# Distance from my house to my well.



## oh'mike (Sep 18, 2009)

The distance should not matter a bit----Are you in a cold climate? I'd be sure the waterline is well below the frost line.

How far away from the house is the well?


----------



## kuebeck89 (Apr 9, 2011)

I am in MD so it doesn’t get dramatically cold but I am probably 600ft from the well. I am building a new house and going to use the existing well. Is there anything that I should upgrade or do?

Thanks
DK


----------



## oh'mike (Sep 18, 2009)

I have a well---and a good knowledge of plumbing----However, I am not an expert in this area.

Let's keep this post near the top until someone with a lot of experience checks in.
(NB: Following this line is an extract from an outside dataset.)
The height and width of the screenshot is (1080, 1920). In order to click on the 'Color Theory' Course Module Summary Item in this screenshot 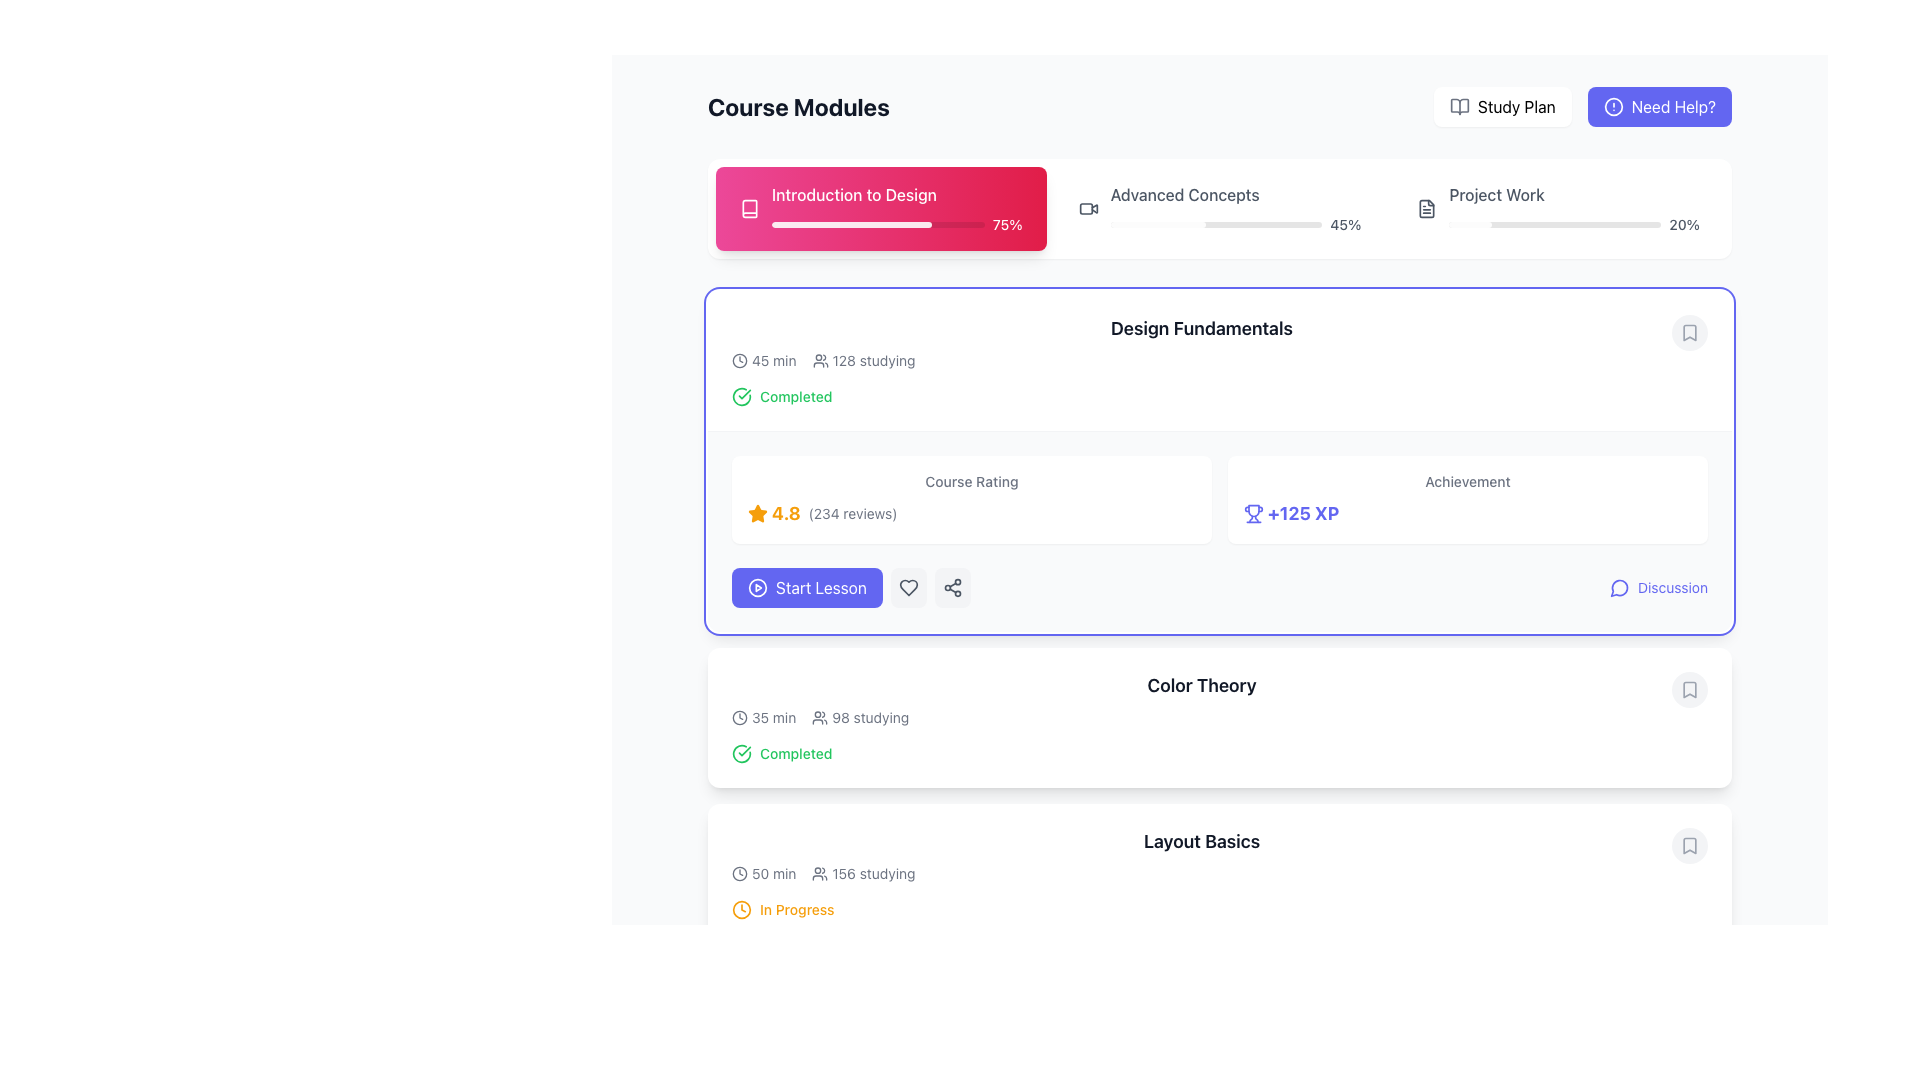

In the mean time----what do you know about the well-----Type of pump? Depth?

----Mike-----


----------



## kuebeck89 (Apr 9, 2011)

I know it is 265ft deep put in the ground in 1989. No idea about the pump. We currently use it now for the trailer that we live in but we only have 1 bathroom and 1 kitchen sink that we use.


----------



## oh'mike (Sep 18, 2009)

That's a nice deep well. Mine's 135 deep---Come on well guys---I'm over my head here--Help answer this fellows question.----Mike----


----------



## DexterII (Jul 14, 2010)

I suspect that the size of line you use for that length of run is going to be more of a factor than the pump itself, particularly for one sized for that depth, but the well driller should have records indicating the pump that was used, and then you should be able to check the manufacturer's website, or call them, for the spec's on your model number.


----------



## Thurman (Feb 9, 2009)

The size of the pump will be critical here. The rate horsepower (HP), the gallons-per--minute (GPM) of flow, and the head pressure will some of the determining factors with you 600 foot distance. Head pressure has to do with how much water you will have at a give pressure at a give height above pump. You may even be required to install a separate water tank at the well site for storage and to build up water pressure to push the water the 600 feet at the nominal pressure for your home. I highly suggest you find whomever put this well in, your local county's records should show this as it is deemed "potable water".


----------



## Maintenance 6 (Feb 26, 2008)

A couple of considerations. I assume that the well and pump set up works for the trailer. Is there any significant difference in elevation between the trailer and the new house? 1/2" pipe or perhaps even 3/4" won't like that 600' distance. You'll get some serious pressure loss while under flow, so plan on bumping up your pipe size. Also you need to consider the electrical requirement. 600 more feet could give you some serious voltage drop unless you size the wire correctly. And you'll want that 600' in one run. You don't want to have buried splices giving you fits a few years down the road.


----------



## kuebeck89 (Apr 9, 2011)

What size of pipe would you recommend that I run?


----------